◆ Exercise prompt ◆
What is needed is an exact transcription of every record, minus the pictures.

◆ The records ◆
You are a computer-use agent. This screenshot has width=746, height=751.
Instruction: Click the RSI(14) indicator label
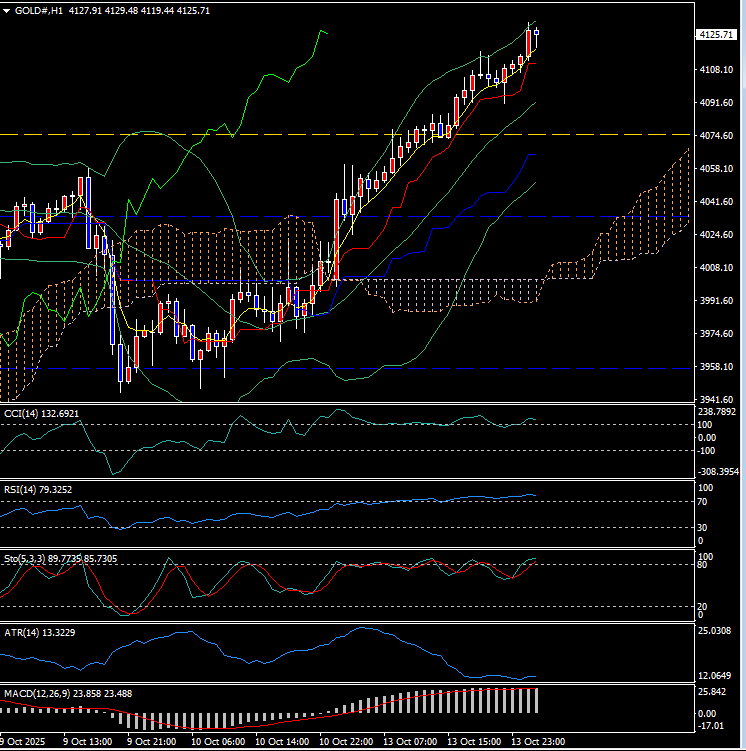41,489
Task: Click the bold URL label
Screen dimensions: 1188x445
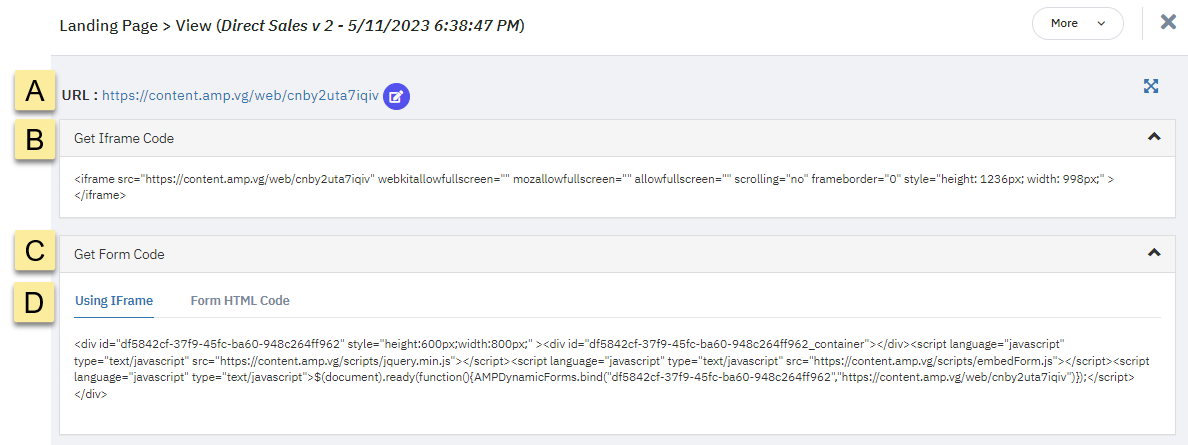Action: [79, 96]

◆ Response ◆
You are a computer-use agent. This screenshot has width=746, height=751.
Instruction: Click the RSI(14) indicator label
41,489
Task: Click the bold URL label
Screen dimensions: 1188x445
Action: [79, 96]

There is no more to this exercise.